What Could Possibly Go Wrong? A Tale of America at War in the Twenty-First Century

http://www.commondreams.org/view/2014/01/18



What could go wrong? Where should we begin.

What Could Possibly Go Wrong? A Tale of America at War in the Twenty-First Century
by Tom Engelhardt
Published on Saturday, January 18, 2014 by TomDispatch.com

These days, when I check out the latest news on Washington’s global war-making, I regularly find at least one story that fits a new category in my mind that I call: What Could Possibly Go Wrong?

Take last Saturday's Washington Post report by Craig Whitlock on the stationing of less than two dozen U.S. “military advisers” in war-torn Somalia. They’ve been there for months, it turns out, and their job is “to advise and coordinate operations with African troops fighting to wrest control of the country from the al-Shabab militia.” If you leave aside the paramilitarized CIA (which has long had a secret base and prison in that country), those advisers represent the first U.S. military boots on the ground there since the infamous “Black Hawk Down” incident of 1993. As soon as I read the piece, I automatically thought: Given the history of the U.S. in Somalia, including the encouragement of a disastrous 2006 Ethiopian invasion of that country, what could possibly go wrong?
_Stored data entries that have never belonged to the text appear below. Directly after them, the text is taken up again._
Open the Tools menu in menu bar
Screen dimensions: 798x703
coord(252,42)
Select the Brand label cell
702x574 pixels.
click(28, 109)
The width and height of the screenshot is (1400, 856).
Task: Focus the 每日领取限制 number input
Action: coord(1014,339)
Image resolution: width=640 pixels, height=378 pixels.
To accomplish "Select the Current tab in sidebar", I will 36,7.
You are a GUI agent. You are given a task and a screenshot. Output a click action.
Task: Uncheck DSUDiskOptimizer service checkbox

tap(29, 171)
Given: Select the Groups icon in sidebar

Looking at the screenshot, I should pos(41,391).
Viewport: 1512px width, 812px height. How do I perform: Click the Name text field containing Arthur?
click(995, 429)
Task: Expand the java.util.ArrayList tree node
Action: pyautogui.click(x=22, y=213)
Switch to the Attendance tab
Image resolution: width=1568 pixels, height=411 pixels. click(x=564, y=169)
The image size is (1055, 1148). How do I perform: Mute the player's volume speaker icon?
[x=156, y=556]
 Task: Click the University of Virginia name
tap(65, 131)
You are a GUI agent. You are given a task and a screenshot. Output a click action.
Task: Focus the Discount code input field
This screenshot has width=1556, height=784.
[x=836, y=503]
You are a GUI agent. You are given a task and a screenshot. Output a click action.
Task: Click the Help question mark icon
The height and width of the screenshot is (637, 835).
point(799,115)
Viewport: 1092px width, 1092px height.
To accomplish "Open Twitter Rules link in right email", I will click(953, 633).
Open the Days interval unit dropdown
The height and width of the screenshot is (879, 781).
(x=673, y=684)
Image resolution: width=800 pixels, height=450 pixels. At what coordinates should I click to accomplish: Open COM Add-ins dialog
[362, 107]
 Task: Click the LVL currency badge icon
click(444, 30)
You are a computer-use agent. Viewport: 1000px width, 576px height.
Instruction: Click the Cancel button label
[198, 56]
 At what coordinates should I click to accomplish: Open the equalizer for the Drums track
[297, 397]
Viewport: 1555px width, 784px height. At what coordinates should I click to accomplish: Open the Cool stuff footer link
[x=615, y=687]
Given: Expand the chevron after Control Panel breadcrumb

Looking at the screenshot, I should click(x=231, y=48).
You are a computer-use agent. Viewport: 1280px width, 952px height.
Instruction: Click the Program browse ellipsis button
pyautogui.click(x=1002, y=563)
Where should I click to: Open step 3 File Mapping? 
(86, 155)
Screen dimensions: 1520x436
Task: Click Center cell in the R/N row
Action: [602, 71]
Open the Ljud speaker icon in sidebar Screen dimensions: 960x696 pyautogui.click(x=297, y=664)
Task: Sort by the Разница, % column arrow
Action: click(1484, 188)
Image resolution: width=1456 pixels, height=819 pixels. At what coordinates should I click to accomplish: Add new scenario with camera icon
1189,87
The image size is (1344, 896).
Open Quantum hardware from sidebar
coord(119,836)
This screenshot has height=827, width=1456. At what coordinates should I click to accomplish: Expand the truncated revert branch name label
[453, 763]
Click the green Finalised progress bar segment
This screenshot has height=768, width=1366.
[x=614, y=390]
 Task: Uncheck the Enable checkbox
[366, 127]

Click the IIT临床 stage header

Some days when I read the news, I can’t help but think of the late Chalmers Johnson; on others, the satirical newspaper the Onion comes to mind. If Washington did it -- and by “it,” I mean invade and occupy a country, intervene in a rebellion against an autocrat, intervene in a civil war, launch a drone campaign against a terror outfit, or support and train local forces against some group the U.S. doesn’t like -- you already know all you need to know. Any version of the above has repeatedly translated into one debacle or disaster after another. In the classic term of CIA tradecraft that Johnson took for the title of a book -- a post-9/11 bestseller -- send a drone over Yemen with the intent to kill, kick down doors in Afghanistan or Iraq, put U.S. boots back on the ground in Somalia and you’re going to be guaranteed “unintended consequences” and undoubtedly some form of “blowback” as well. To use a sports analogy, if since 9/11 Washington has been the globe’s cleanup hitter, it not only hasn’t managed to knock a single ball out of the park, it’s struck out enough times to make those watching dizzy, and it’s batting .000.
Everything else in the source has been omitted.